● **Passage provided**:
::::

In a statement Sunday, the CBS network said Wallace died Saturday at an extended care facility in Connecticut after a long illness.

Wallace spent nearly 40 years on the ground-breaking CBS news magazine “60 Minutes.” There, he interviewed hundreds of the world's most prominent public figures, from U.S. presidents, generals, artists and athletes to international dignitaries, writers, playwrights and Hollywood stars. He also interviewed scores of lesser-known figures, including suspected cheats, fraudsters, and many others alleged to have used dubious means to achieve wealth and fame.

CBS on Sunday cited Wallace's “extraordinary contribution as a broadcaster,” calling him “a force within the television industry throughout its existence.”

Wallace's relentless style drew millions of viewers and fans to Sunday night television, where “60 Minutes” has been a mainstay since its first broadcast segment in 1968. But that style also drew criticism and a highly publicized lawsuit stemming from the Vietnam War.

::::

● **Supplied data**:
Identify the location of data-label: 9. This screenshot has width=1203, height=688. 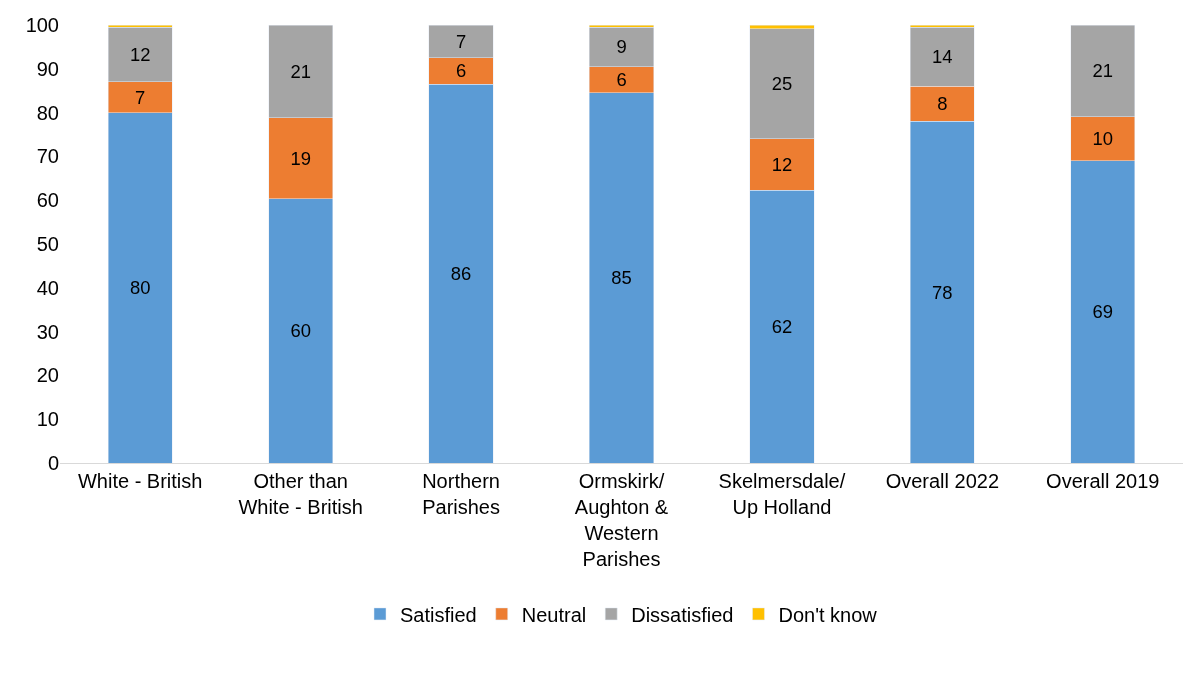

::::

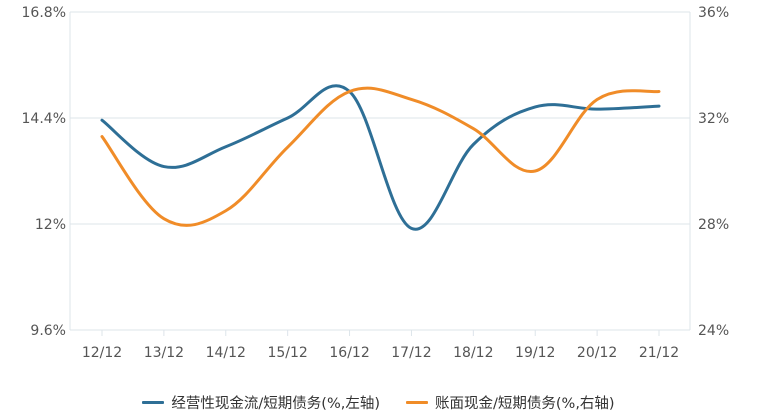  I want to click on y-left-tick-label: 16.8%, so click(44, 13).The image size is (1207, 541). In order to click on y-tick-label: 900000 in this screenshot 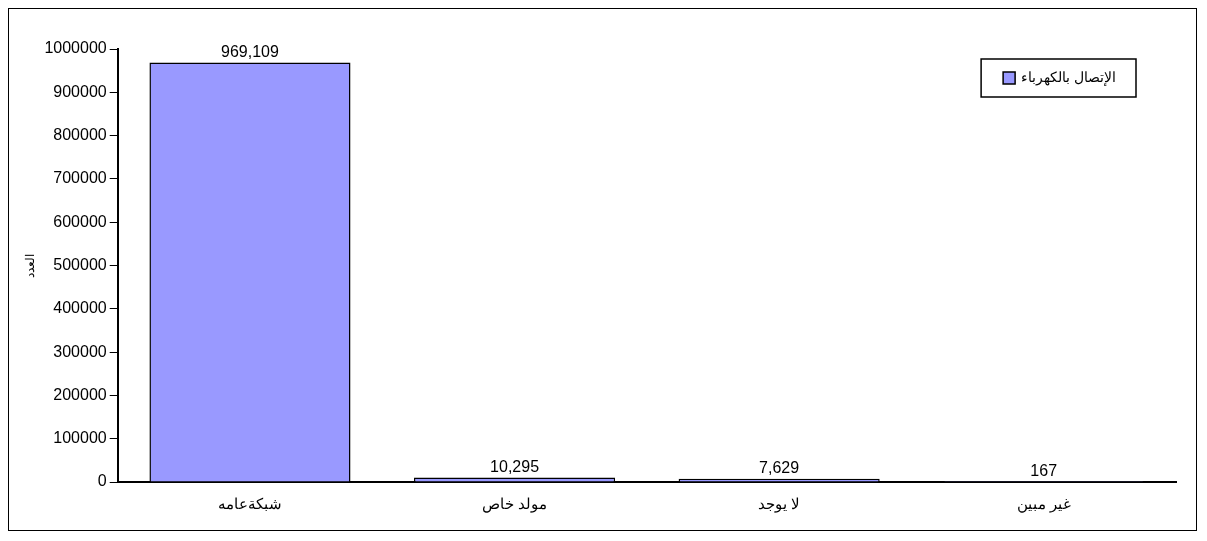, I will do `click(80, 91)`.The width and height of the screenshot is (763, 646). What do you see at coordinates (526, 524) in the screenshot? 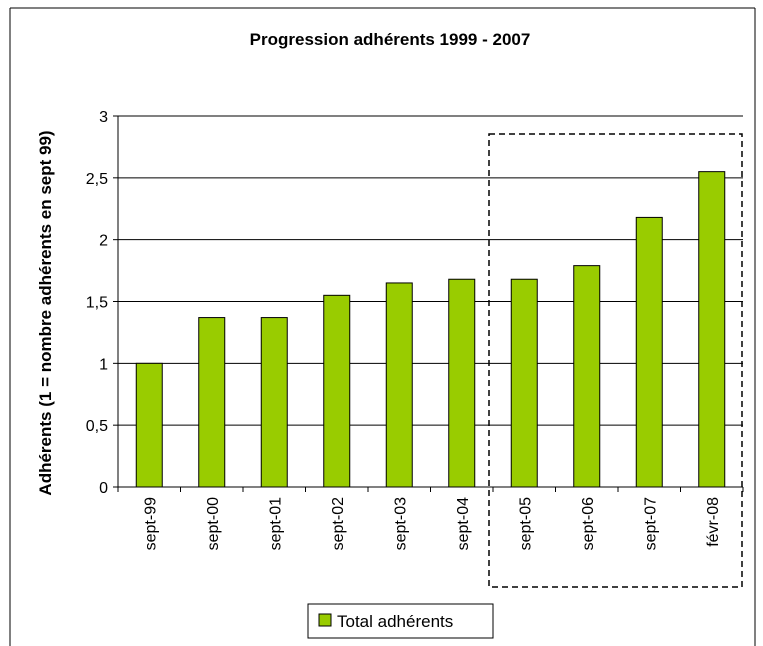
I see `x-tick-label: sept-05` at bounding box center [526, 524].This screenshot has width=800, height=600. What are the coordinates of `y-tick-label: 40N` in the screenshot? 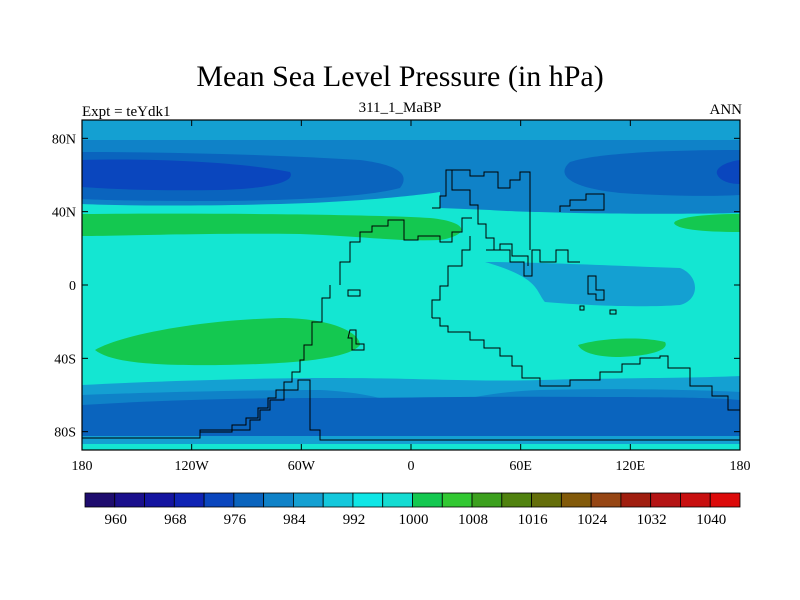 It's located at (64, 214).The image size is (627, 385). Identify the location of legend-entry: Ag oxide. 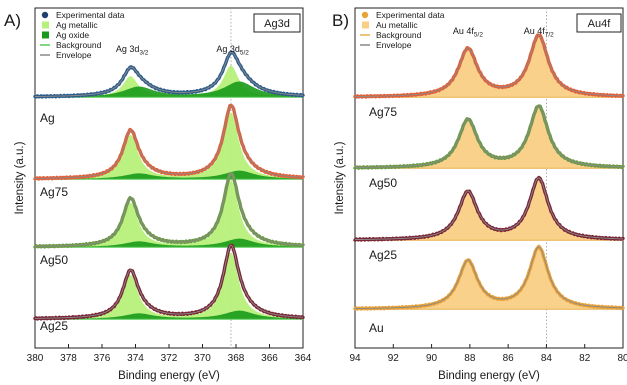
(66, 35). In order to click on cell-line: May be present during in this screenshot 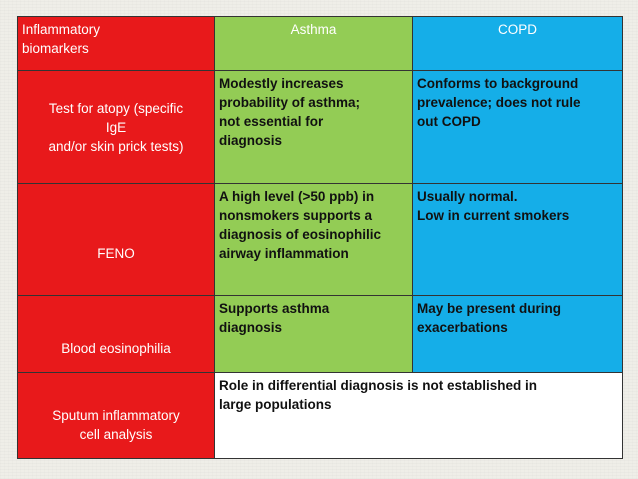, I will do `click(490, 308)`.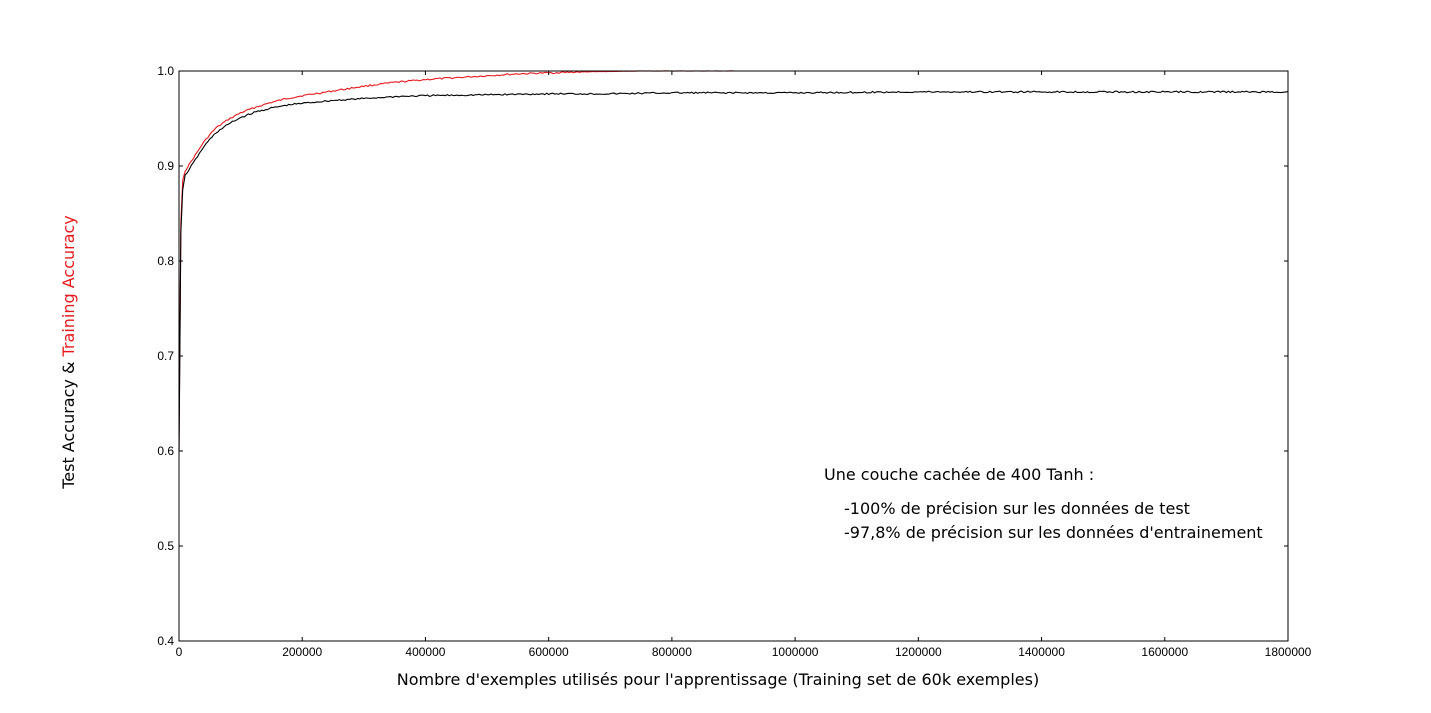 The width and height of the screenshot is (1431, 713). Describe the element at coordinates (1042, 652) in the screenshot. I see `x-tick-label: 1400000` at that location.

::::

● **Questions on the material**:
a) In the passage about Wallace, repeat the text starting with "Wallace's relentless style" and going on through "the Vietnam War.".
b) Answer these questions from the passage about Wallace:
(i) Where did Wallace die, according to the CBS statement?
(ii) For how long was Wallace on "60 Minutes"?
(iii) In what year did "60 Minutes" broadcast its first segment?
c) Could you resume the passage about Wallace after its last sentence and keep writing it?
The records were taken from a separate source.

● **List of answers**:
a)
Wallace's relentless style drew millions of viewers and fans to Sunday night television, where “60 Minutes” has been a mainstay since its first broadcast segment in 1968. But that style also drew criticism and a highly publicized lawsuit stemming from the Vietnam War.

b)
(i) At an extended care facility in Connecticut.
(ii) Nearly 40 years.
(iii) 1968.

c)
That suit, brought by army General William C. Westmoreland — the commander of U.S. forces in Vietnam — sought $120 million in damages for a Wallace-anchored “60 Minutes” report alleging the general deceived the American public by under-counting the enemy in Vietnam. The case went to trial in 1984, and months later Westmoreland withdrew the suit.

Wallace later revealed in an interview with colleague Morley Safer that he had attempted suicide during the lawsuit crisis. He later spoke repeatedly about his recovery from depression and said the years after the attempt were some of the most productive of his long life.